(Extracted records)
┄┄┄┄┄┄┄┄┄┄
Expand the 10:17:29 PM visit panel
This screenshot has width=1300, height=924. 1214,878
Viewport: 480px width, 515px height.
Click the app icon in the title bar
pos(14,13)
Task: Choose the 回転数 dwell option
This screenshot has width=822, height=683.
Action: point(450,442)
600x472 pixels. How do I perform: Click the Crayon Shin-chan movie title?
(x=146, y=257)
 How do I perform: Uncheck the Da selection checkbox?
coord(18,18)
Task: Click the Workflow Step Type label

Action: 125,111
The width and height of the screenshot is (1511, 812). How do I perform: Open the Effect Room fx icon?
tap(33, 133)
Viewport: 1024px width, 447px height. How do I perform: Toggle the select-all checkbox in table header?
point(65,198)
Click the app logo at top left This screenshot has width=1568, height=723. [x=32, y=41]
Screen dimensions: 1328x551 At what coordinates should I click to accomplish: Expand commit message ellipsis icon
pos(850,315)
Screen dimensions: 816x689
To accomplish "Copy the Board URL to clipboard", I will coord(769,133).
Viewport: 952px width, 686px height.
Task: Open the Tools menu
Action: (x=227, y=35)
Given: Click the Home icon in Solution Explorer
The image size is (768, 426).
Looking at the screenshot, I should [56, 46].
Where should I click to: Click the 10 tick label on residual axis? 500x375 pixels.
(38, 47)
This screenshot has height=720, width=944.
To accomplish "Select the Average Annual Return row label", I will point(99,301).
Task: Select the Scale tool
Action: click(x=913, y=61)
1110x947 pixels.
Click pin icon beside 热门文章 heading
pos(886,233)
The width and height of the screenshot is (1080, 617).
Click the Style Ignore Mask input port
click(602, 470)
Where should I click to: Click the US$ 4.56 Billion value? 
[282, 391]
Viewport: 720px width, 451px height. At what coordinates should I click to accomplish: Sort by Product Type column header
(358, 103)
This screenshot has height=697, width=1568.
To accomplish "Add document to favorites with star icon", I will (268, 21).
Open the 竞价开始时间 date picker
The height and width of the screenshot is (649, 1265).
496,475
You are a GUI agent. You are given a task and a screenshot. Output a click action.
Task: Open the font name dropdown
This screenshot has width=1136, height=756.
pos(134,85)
┄┄┄┄┄┄┄┄┄┄
Write out all the entries exactly.

Reply to the exercise >>
Expand the 10:17:29 PM visit panel
This screenshot has width=1300, height=924. 1214,878
Viewport: 480px width, 515px height.
Click the app icon in the title bar
pos(14,13)
Task: Choose the 回転数 dwell option
This screenshot has width=822, height=683.
Action: point(450,442)
600x472 pixels. How do I perform: Click the Crayon Shin-chan movie title?
(x=146, y=257)
 How do I perform: Uncheck the Da selection checkbox?
coord(18,18)
Task: Click the Workflow Step Type label

Action: 125,111
The width and height of the screenshot is (1511, 812). How do I perform: Open the Effect Room fx icon?
tap(33, 133)
Viewport: 1024px width, 447px height. How do I perform: Toggle the select-all checkbox in table header?
point(65,198)
Click the app logo at top left This screenshot has width=1568, height=723. [x=32, y=41]
Screen dimensions: 1328x551 At what coordinates should I click to accomplish: Expand commit message ellipsis icon
pos(850,315)
Screen dimensions: 816x689
To accomplish "Copy the Board URL to clipboard", I will coord(769,133).
Viewport: 952px width, 686px height.
Task: Open the Tools menu
Action: (x=227, y=35)
Given: Click the Home icon in Solution Explorer
The image size is (768, 426).
Looking at the screenshot, I should [56, 46].
Where should I click to: Click the 10 tick label on residual axis? 500x375 pixels.
(38, 47)
This screenshot has height=720, width=944.
To accomplish "Select the Average Annual Return row label", I will point(99,301).
Task: Select the Scale tool
Action: click(x=913, y=61)
1110x947 pixels.
Click pin icon beside 热门文章 heading
pos(886,233)
The width and height of the screenshot is (1080, 617).
Click the Style Ignore Mask input port
click(602, 470)
Where should I click to: Click the US$ 4.56 Billion value? 
[282, 391]
Viewport: 720px width, 451px height. At what coordinates should I click to accomplish: Sort by Product Type column header
(358, 103)
This screenshot has height=697, width=1568.
To accomplish "Add document to favorites with star icon", I will (268, 21).
Open the 竞价开始时间 date picker
The height and width of the screenshot is (649, 1265).
496,475
You are a GUI agent. You are given a task and a screenshot. Output a click action.
Task: Open the font name dropdown
This screenshot has width=1136, height=756.
pos(134,85)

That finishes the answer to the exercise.